Creative Commons Zero v1.0 Universal
24 stars 43 forks source link

Run package tests with every deployment #1184

Open AlexanderRichert-NOAA opened 1 month ago

AlexanderRichert-NOAA commented 1 month ago

I suggest we add unit testing to our standard installation steps on supported platforms. This will help us catch various issues early, including platform config issues, portability problems, compiler issues, and so on. I'd love to have something in place for the 1.8.0 release, even if it's just for a handful of packages (NCEPLIBS would be a good place to start). We don't have run-time (as opposed to install-time) tests implemented for as far as I know any of our packages, so I think it makes sense to focus on install-time tests, though that's certainly up for discussion.

I'm thinking of changing our installation procedures to something to the effect of:

# Set up environment as usual
spack concretize 2>&1 | tee log.concretize
# New step that will test packages specified in, say, setup.sh:
spack install --verbose --test root $SPACK_STACK_PACKAGES_TO_TEST 2>&1 | tee log.install_withtesting
# Install the rest of the stack as usual:
spack install --verbose 2>&1 | tee log.install

Here is a list of packages that can easily be tested right off the bat; I'll create a PR with setup.sh and doco updates:

Here are some packages that have testing but need some kind of fixing:

climbfuji commented 1 month ago

Let's talk about this at tomorrow's spack-stack meeting.

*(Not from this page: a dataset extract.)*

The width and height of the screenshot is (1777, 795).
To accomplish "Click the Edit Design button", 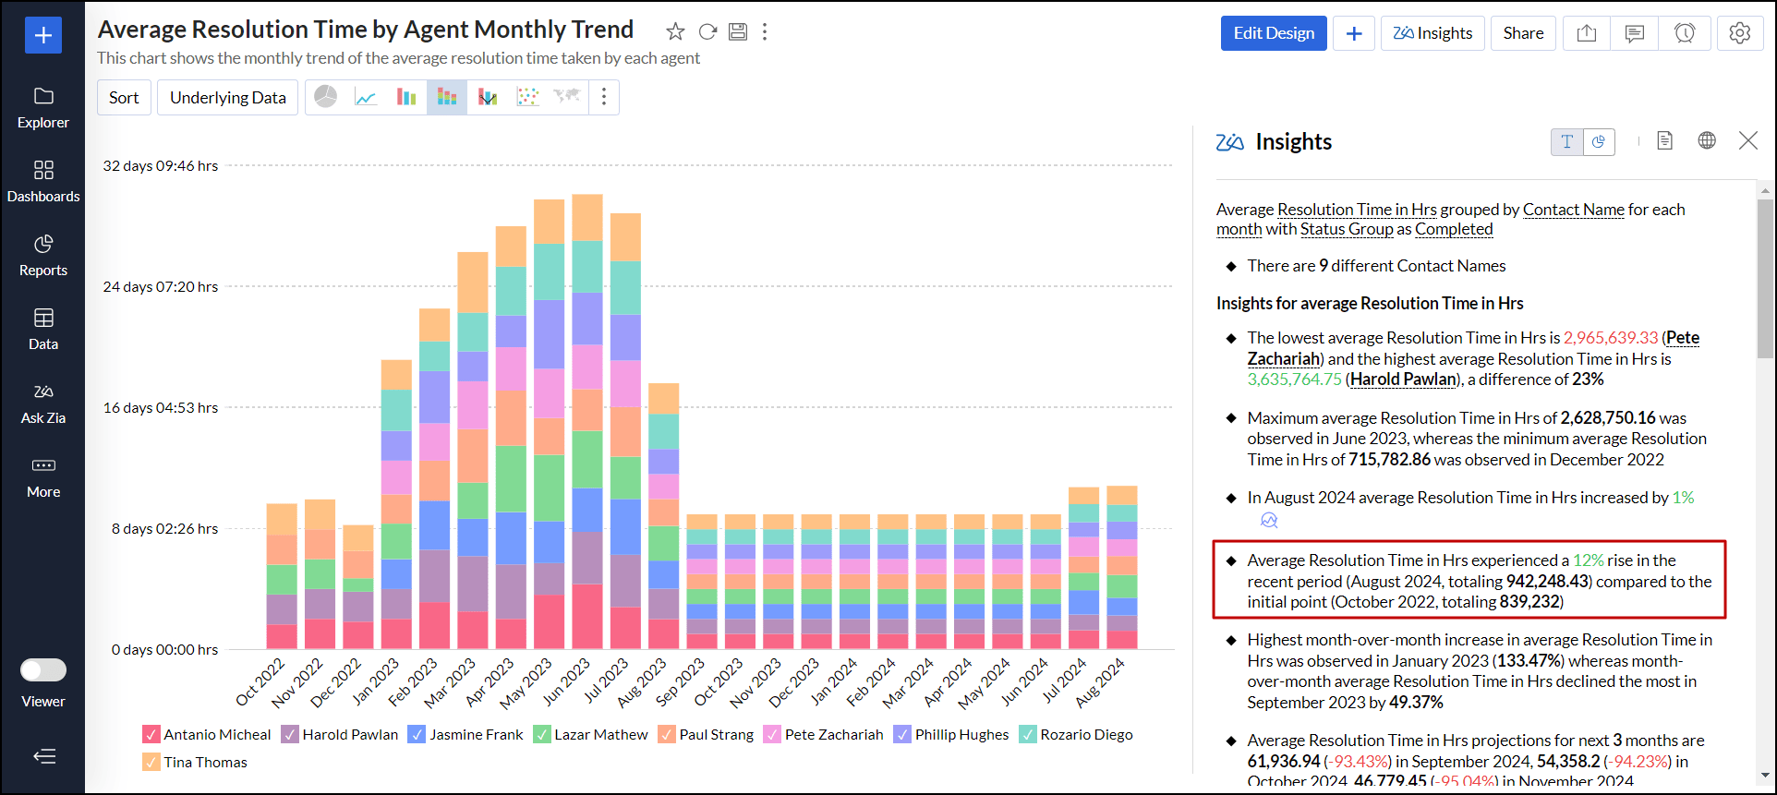I will point(1274,33).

I agree with you 100% that regular testing on tier-1 platforms is needed. We did have similar ideas and efforts in the past, and there are even open (and closed) issues for that.

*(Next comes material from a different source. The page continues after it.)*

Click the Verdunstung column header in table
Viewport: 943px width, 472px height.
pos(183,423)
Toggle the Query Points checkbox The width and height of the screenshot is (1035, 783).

edwardhartnett commented 1 month ago

This is essential.

A recent example was the parallel I/O problems that absorbed a lot of debugging time, and ended up being a problem with HDF5-1.14.0. However, running the HDF5 tests showed the problem right away.

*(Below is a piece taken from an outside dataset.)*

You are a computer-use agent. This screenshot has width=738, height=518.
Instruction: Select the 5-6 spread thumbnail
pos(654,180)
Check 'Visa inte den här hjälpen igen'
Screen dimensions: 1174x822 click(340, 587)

If the tests had been run at install, an expensive debugging effort would have been saved. Countless hours were spent checking various components before this was resolved.

The entire IO stack needs to be tested on every single install.

NetCDF and HDF5 need to have their parallel tests run as well. I can work with some slurm expert to get these tests to run out of the box on future releases of netcdf-c, and potentially HDF5.

Running the tests is the best way to find WCOSS2 portability issues. If the tests pass on my machine, but fail on WCOSS2, that is a problem that needs to be solved, before anything else happens. If the netCDF tests fail, just stop the bus and get off. You're not going anywhere until that's fixed.

So let's put the process in place to discover that problem as soon as we can.